I don't think this is a good idea. 我认为这不是一个好主意。 See http://download.java.net/jdk7/archive/b123/docs/api/java/io/DataInputStream.html 参见http://download.java.net/jdk7/archive/b123/docs/api/java/io/DataInputStream.html

DataInputStream is not necessarily safe for multithreaded access.
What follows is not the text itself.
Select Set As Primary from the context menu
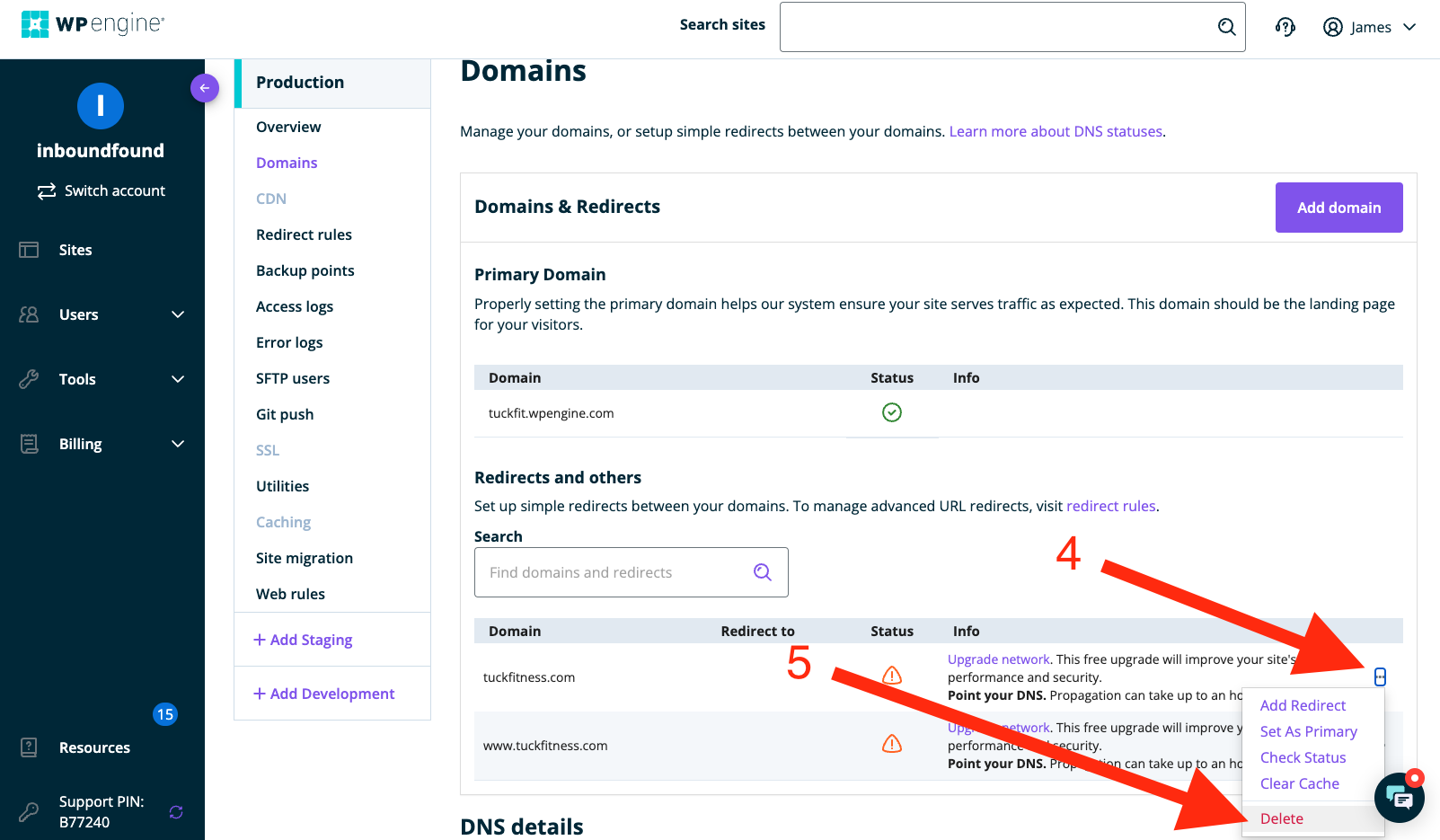The image size is (1440, 840). [x=1308, y=731]
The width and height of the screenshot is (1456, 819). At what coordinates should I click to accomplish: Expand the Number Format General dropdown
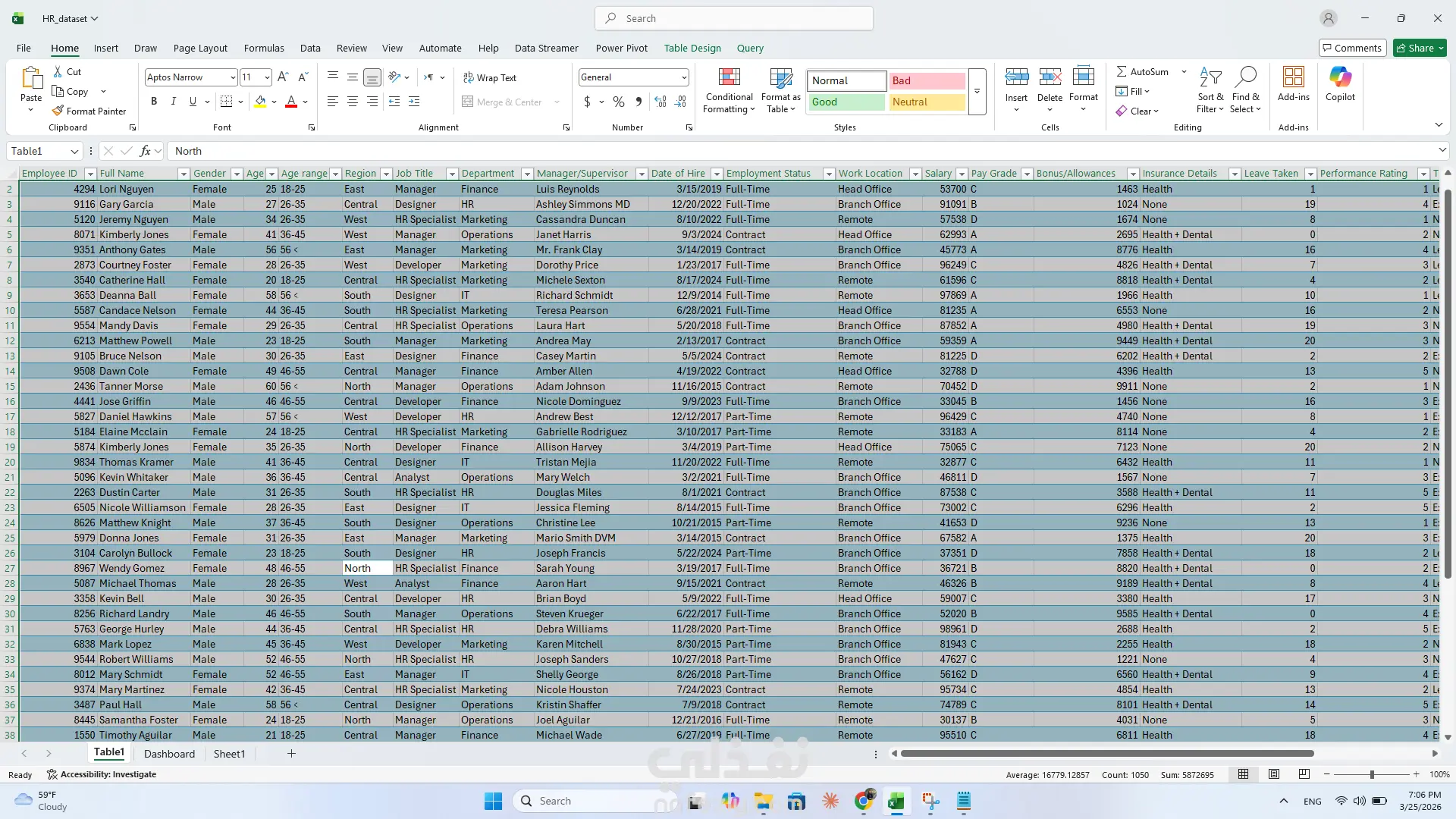683,77
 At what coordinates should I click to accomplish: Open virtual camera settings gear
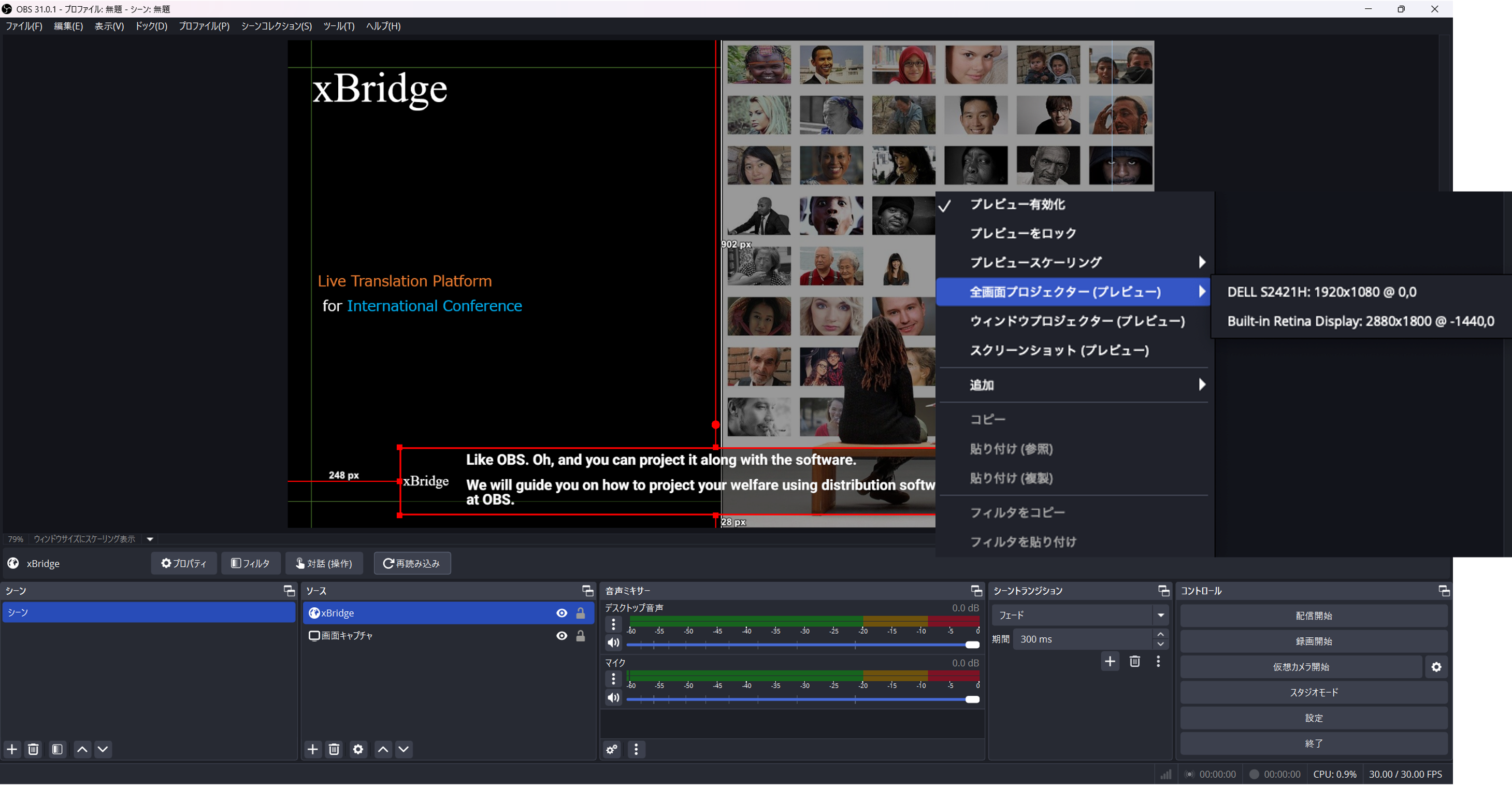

DataInputStream对于多线程访问不一定是安全的。 Thread safety is optional and is the responsibility of users of methods in this class. 线程安全是可选的，并且是此类中用户的责任。

Assuming you want all of the data in each of your four new files, each thread should create its own DataInputStream. 假设您要在四个新文件中的每个文件中包含所有数据，则每个线程应创建自己的DataInputStream。

If the threads share a single DataInputStream, at best each thread will get some random quarter of the data. 如果线程共享单个DataInputStream，则每个线程充其量只能获得随机的四分之一数据。 At worst, you'll get a crash or data corruption due to multithreaded access to code that is not thread safe. 最糟糕的是，由于对线程安全的代码进行多线程访问，您会崩溃或损坏数据。

If you want to read data from 1 file into 4 separate ones you will not share DataInputStream. 如果要将数据从1个文件读取到4个单独的文件中，则不会共享DataInputStream。 You can however wrap that stream and add functionality that would make it thread safe. 但是，您可以包装该流并添加使该线程安全的功能。

For example you may want to read in a chunk of data from your DataInputStream and cache that small chunk. 例如，您可能想从DataInputStream中读取一大块数据并缓存该小块。 When all 4 threads have read the chunk you can dispose of it and continue reading. 当所有4个线程都读取了块后，您可以将其处置并继续读取。 You would never have to load the complete file into memory. 您将不必将整个文件加载到内存中。 You would only have to load a small amount. 您只需要加载少量即可。

If you look at the doc of DataInputStream. 如果您查看DataInputStream的文档。 It is a FilterInputStream, which means the read operation is delegated to other inputStream. 它是FilterInputStream，这意味着读取操作将委托给其他inputStream。 Suppose you use here is a FileInputStream, In most platform, concurrent read will be supported. 假设您在这里使用的是FileInputStream，在大多数平台上，将支持并发读取。

So in your case, you should initialize four different FileInputStream, result in four DataInputStream, used in four thread separately. 因此，在您的情况下，您应该初始化四个不同的FileInputStream，导致四个DataInputStream，分别在四个线程中使用。 The read operation will not be interfered. 读取操作不会受到干扰。

Short answer is no. 简短的答案是没有。

Longer answer: have a single thread read the DataInputStream, and put the data into one of four Queues, one per output file. 更长的答案：让一个线程读取DataInputStream，并将数据放入四个队列之一，每个输出文件一个。 Decide which Queue based upon the byte content. 根据字节内容确定哪个队列。

Have four threads, each one reading from a Queue, that write to the output files. 有四个线程，每个线程从一个队列中读取，并写入输出文件。